3 In order to assess the probability of the patient becoming pregnant due to the rape, the nurse should ask the patient about her last menstrual period. By knowing this, the nurse can calculate the approximate date of ovulation. If the time of the rape incident coincides with or is close to the approximate date of ovulation, there is a greater chance that the patient may become pregnant. Morning sickness characterized by nausea and vomiting occurs later in pregnancy. Thus, the nurse should not ask this question to a victim who has been raped recently. The nurse should not ask questions that start with "why" as they are inherently evaluative. The nurse should never ask the patient to describe the rape. Such questions may make the patient feel uncomfortable and embarrassed.
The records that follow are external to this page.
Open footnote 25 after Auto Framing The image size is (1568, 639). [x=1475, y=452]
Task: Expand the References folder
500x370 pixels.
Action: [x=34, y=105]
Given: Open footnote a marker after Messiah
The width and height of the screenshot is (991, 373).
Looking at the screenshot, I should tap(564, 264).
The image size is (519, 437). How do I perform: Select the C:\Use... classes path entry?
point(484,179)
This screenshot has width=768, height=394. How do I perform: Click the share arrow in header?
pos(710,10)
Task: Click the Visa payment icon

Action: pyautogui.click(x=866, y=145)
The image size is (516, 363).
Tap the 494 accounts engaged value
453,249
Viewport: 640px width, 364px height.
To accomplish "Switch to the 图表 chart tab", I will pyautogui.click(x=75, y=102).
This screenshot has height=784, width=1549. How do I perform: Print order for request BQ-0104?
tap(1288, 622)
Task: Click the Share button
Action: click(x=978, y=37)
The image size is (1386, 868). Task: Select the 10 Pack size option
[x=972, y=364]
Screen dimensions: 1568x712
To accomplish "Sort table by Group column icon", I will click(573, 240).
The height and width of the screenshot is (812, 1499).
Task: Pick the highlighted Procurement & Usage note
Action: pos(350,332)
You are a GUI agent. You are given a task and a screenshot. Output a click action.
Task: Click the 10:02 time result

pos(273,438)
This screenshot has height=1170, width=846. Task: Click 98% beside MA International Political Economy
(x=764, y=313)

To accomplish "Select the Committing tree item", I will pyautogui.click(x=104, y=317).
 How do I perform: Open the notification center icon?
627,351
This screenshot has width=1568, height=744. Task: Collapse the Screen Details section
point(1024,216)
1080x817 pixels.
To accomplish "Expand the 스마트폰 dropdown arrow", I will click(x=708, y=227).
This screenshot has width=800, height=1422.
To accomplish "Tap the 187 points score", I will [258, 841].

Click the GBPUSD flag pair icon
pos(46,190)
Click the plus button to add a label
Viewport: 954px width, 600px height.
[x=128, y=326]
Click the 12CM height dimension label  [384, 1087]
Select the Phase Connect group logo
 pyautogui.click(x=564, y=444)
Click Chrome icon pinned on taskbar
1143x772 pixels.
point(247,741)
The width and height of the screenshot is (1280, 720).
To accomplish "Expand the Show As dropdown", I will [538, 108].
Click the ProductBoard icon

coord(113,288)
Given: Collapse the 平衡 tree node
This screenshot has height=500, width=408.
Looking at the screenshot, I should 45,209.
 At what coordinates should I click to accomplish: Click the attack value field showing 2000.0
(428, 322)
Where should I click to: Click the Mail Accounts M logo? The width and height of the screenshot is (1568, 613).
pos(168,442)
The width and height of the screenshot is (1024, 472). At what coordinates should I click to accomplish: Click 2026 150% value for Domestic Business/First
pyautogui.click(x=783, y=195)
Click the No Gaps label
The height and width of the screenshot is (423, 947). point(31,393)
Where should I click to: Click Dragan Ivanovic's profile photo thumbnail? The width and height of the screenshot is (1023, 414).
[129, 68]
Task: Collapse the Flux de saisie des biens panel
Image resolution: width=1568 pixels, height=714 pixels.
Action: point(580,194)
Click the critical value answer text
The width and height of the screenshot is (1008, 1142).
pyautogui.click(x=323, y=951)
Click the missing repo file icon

The nurse is assessing an adolescent patient who has been raped by a stranger. What question should the nurse ask the patient to assess the likelihood of pregnancy? 1 "Do you have nausea and vomiting?" 2 "Why do you think you might be pregnant?" 3 "What is the date of your last menstrual period?" 4 "Would you please describe the incident of rape?"

4 These symptoms are part of the response to rape trauma and parallel symptoms experienced by other victims of post-traumatic stress disorder.

Three weeks after a patient was raped she tells the nurse, "I am going crazy. I have nightmares and wake up screaming. Then during the day all sorts of thoughts about the rape intrude into whatever I am concentrating on. I can't get anything done at work." How should the nurse reply? 1 "Is becoming mentally ill a frightening thought for you?" 2 "Would it help if you took some time off from work and stayed home?" 3 "You are right to be concerned. I can give you a referral for treatment." 4 "These are normal responses to stress and will decrease with time and therapy."

4 The advanced practice nurse provides individual and group psychotherapy to rape victims. This will help them to cope with the physical and psychological symptoms related to the rape. The Sexual Assault Nurse Examiners are responsible for conducting medical and legal evaluations, and serve as expert witnesses in the court.

What is the role of the advanced practice nurse in the management of a rape victim? 1 Provide legal consultation. 2 Be an expert witness in court. 3 Conduct the medical evaluation. 4 Provide individual psychotherapy.